McAfeeの買収に見るIntelの「全方位外交」:Intel Developer Forum 2010(3/3 ページ)
自作PCユーザー的な主役は「Sandy Bridge」だが、ITビジネスに興味があるなら、IDF直前の「McAfee買収」も気になる。その狙いを基調講演で探る。
Intelが提供するのは「選択の自由」
1つのベンダーが、ハードウェアからソフトウェア、さらにサービスまでのすべてに関する技術を所有しようとするのは昨今のIT業界でよく見られる。典型的なのはスマートフォンの領域までカバーしてしまったAppleだが、米Hewlett-Packard(HP)がPalmを買収してAppleと似た垂直統合を進めるなど、この傾向はいっそう強くなっている。
企業向けの分野でいえば、最近では米Oracleが米Sun Microsystemsを買収して、純粋なソフトウェア企業からハードウェアを抱える企業へと急展開するだけでなく、これまで異なる分野を補完しあうパートナー関係だった企業と競合にケースが増えてきた。1社がすべての領域をカバーして顧客に提案する傾向は今後も強くなる見込みで、特に買収と合併(M&A)で各分野の企業が大手数社に集約しつつ流れでは当然のスタイルともいえる。
では、Intelはどうだろうか? これまで、規模は巨大であっても半導体メーカーの1つに過ぎなかったIntelが、現在ではOSを含むソフトウェアスタックを抱えている。さらに「AppUp」というAppleのApp Storeのようなアプリストア事業まで始める。
これまでの経緯でいえば、OSベンダーであるMicrosoftと競合するし、先ほどGoogle TVで名前の出たAndroidに対しても、Intelは競合となるMeeGoというOSプラットフォームを展開する。アプリストアのようなサービスでは、さらに多くの企業と競合するだろう。
その一方で、Intelの買収戦略とその後の展開は興味深い。Wind Riverは買収が完了して完全にIntelの子会社になっているが、一方で独立した企業として現在も運営を続けており、既存顧客にIntelのx86以外のプラットフォーム、例えばARM向けのOSやツールを提供し続けている。買収後で唯一の変化と呼べるのが、x86向けの開発リソースを強化し、Intelと連携する機会が増えたくらいだ。
この流れは、まだ買収が完了していないMcAfeeやInfineonでも同様とみられ、あくまで独立した企業体としての運営を続けて既存顧客とのつながりを維持しつつ、技術連携やx86への移植は積極的に進めるようだ。

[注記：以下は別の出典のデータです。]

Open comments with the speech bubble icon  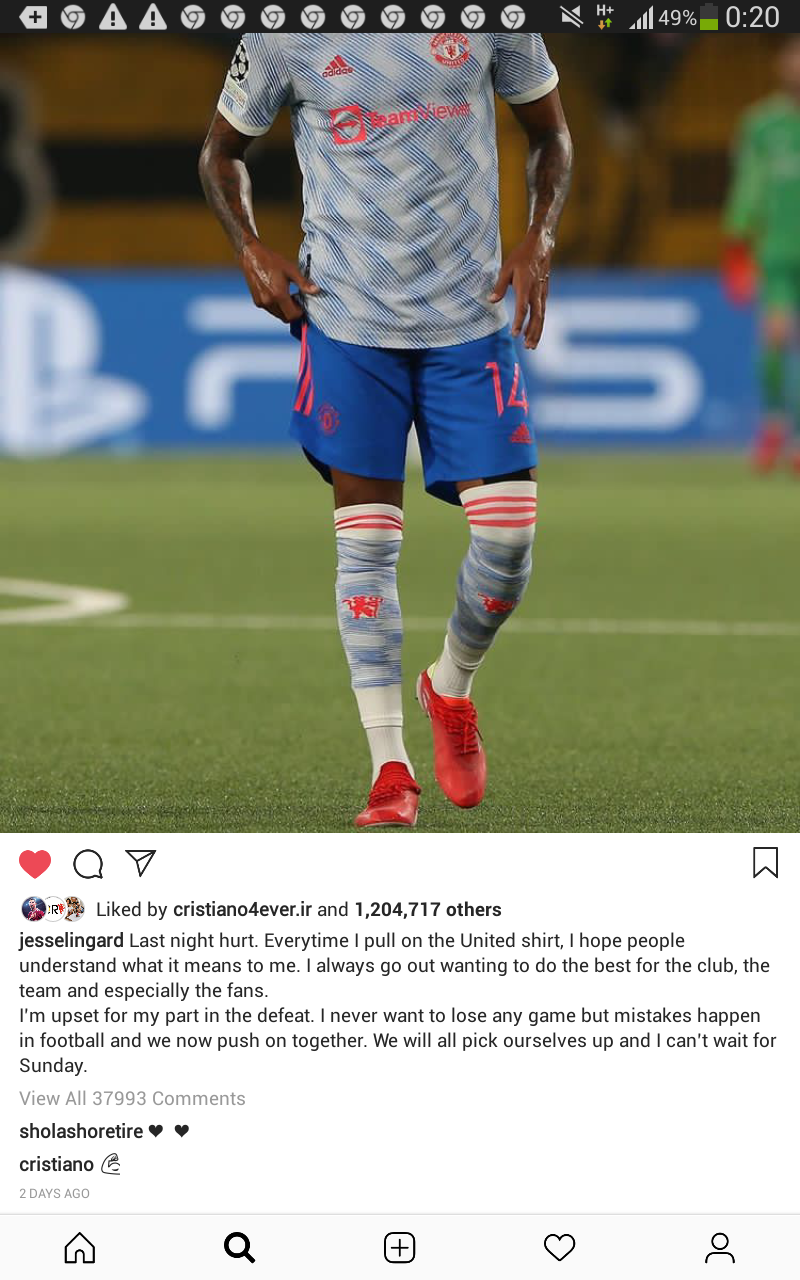(x=88, y=863)
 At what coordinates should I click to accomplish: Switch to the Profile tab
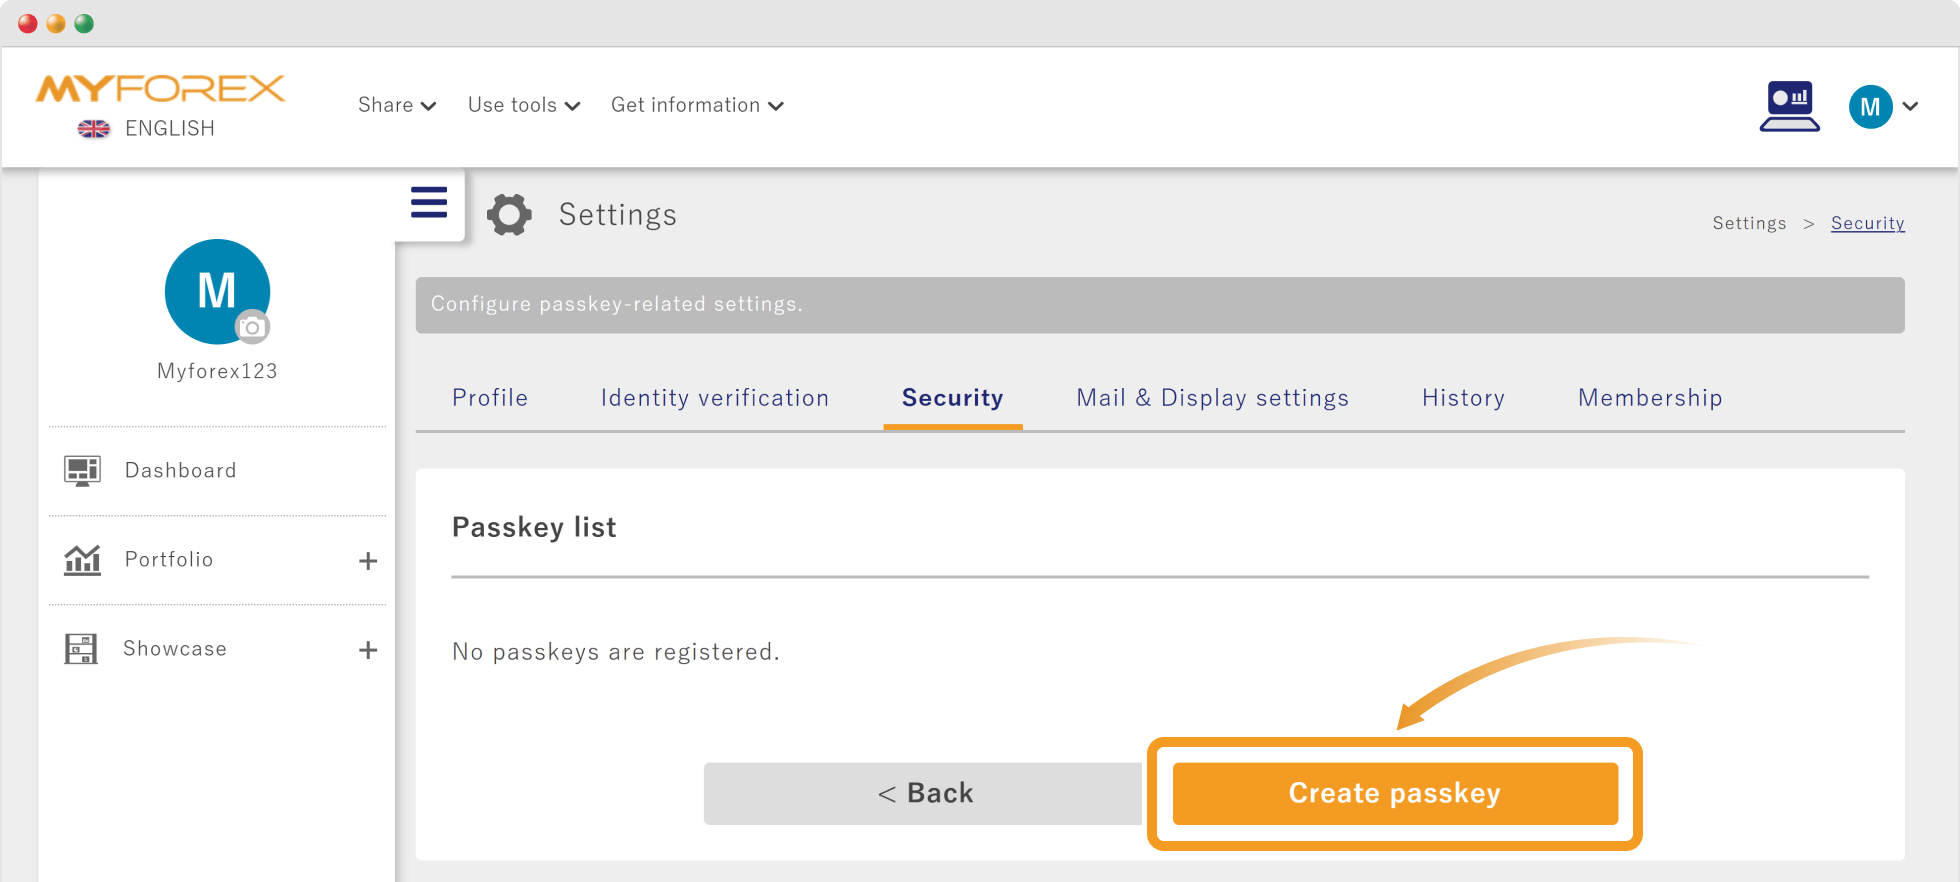pos(490,398)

Intelは、自らMeeGoのようなOSプラットフォームを持つにも関わらず、WindowsやMac OS、Linux、Android、Chrome OSまで、すべてのプラットフォームに対して中立の立場をとる。こうしたユーザー(とOEMベンダー)に「選択の自由」を提供することを、Intelは「Port of Choice」と表現しているが、どのプラットフォームが優勢になってもIntelのメリットになるというのが同社の買収戦略、そしてプラットフォーム戦略の目指すところだ。
もちろん、Intelにとって究極の目的は、x86プラットフォームの拡大であり、一連の買収はそれを支援するものともいえる。x86プラットフォームの拡大で重要な役割を担うAtomの拡大戦略については、次回のIDF 2010リポートで詳しく紹介したい。